## The task
Copy the items from the line containing "Open the chart" through the last line, inclusive, keeping every request as it is and shifting each coordinate in the answers by -91.

## Given data
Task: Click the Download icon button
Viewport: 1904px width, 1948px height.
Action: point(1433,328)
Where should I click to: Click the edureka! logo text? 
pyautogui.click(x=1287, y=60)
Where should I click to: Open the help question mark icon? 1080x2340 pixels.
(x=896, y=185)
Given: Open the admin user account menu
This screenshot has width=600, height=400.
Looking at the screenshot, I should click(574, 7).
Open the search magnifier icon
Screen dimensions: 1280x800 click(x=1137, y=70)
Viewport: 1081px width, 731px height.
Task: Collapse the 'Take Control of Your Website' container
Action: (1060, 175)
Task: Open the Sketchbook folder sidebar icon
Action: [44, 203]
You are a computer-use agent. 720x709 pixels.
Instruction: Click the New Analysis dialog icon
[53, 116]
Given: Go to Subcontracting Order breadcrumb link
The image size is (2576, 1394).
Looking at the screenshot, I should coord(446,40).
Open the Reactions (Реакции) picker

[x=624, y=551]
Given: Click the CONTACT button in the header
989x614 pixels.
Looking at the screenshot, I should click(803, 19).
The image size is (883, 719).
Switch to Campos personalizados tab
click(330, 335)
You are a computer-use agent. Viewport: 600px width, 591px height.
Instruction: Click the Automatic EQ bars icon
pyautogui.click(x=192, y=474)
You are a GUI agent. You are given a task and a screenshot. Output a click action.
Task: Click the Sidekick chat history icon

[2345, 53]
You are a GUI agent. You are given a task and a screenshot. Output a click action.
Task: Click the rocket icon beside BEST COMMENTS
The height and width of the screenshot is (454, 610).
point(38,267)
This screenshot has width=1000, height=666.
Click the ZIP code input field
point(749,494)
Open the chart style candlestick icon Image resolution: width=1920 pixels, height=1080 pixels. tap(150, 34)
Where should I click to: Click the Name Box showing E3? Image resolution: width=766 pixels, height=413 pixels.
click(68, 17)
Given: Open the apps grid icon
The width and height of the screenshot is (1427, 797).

## Task response
Open the chart style candlestick icon Image resolution: width=1920 pixels, height=1080 pixels. tap(59, -57)
Where should I click to: Click the Name Box showing E3? Image resolution: width=766 pixels, height=413 pixels.
click(-23, -74)
Given: Open the apps grid icon
The width and height of the screenshot is (1427, 797).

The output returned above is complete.